Activity —
Starting at the line that contains "Image resolution: width=1300", write out every line through the last one in the records below, word for word. Leave out any pictures.

Input records —
# # # # #
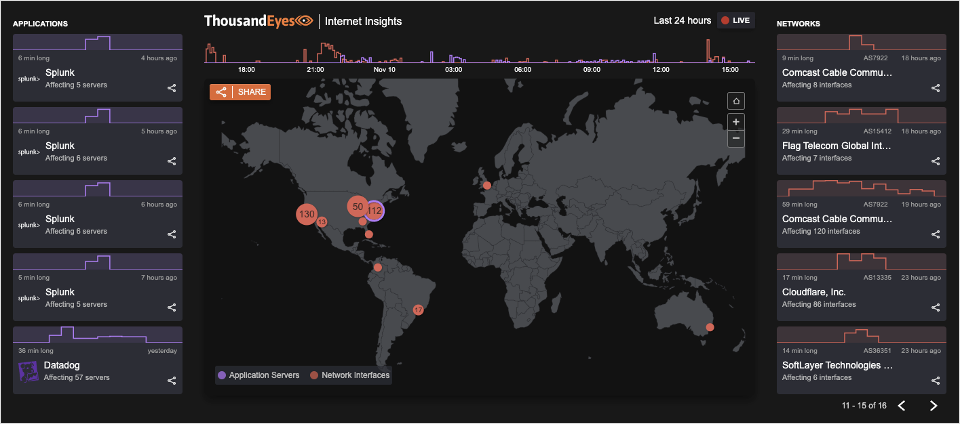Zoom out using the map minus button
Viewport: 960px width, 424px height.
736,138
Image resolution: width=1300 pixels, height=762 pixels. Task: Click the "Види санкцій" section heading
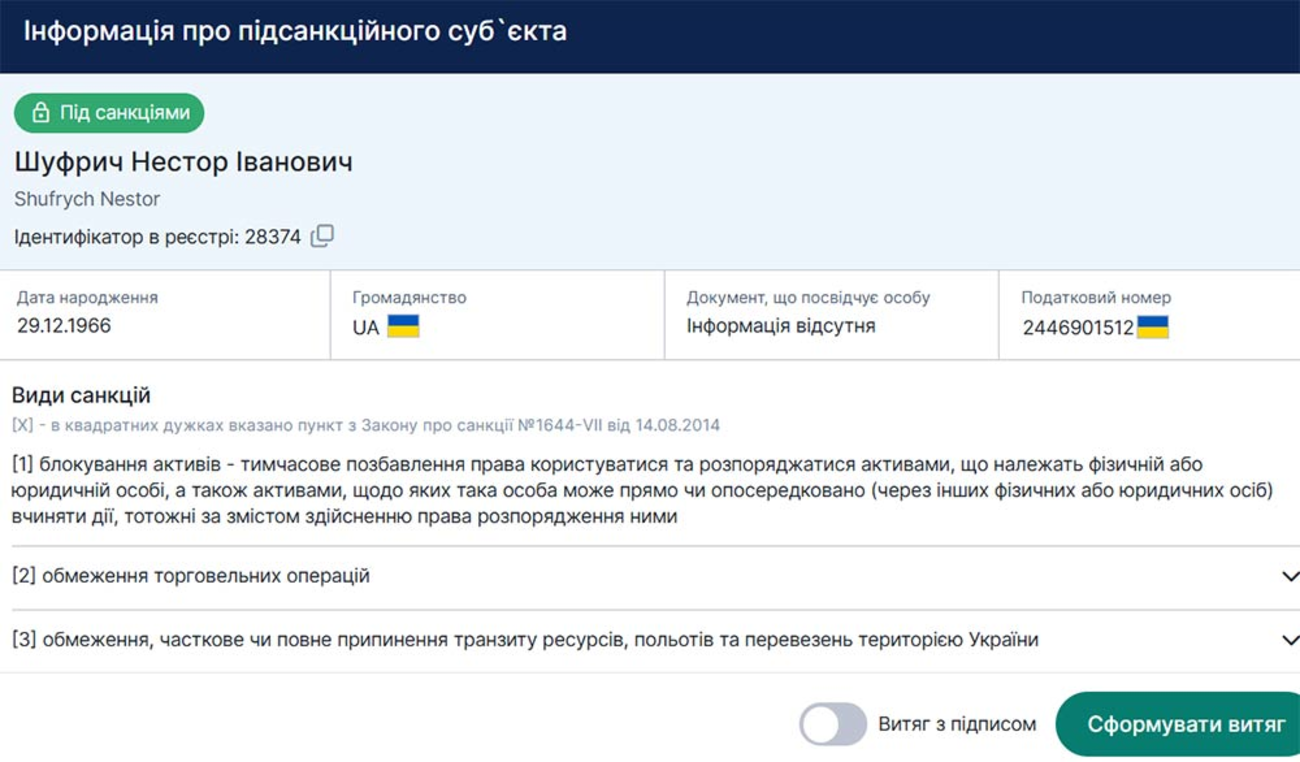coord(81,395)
# # # # #
Your response —
Image resolution: width=1300 pixels, height=762 pixels. Task: Click the "Види санкцій" section heading
coord(81,395)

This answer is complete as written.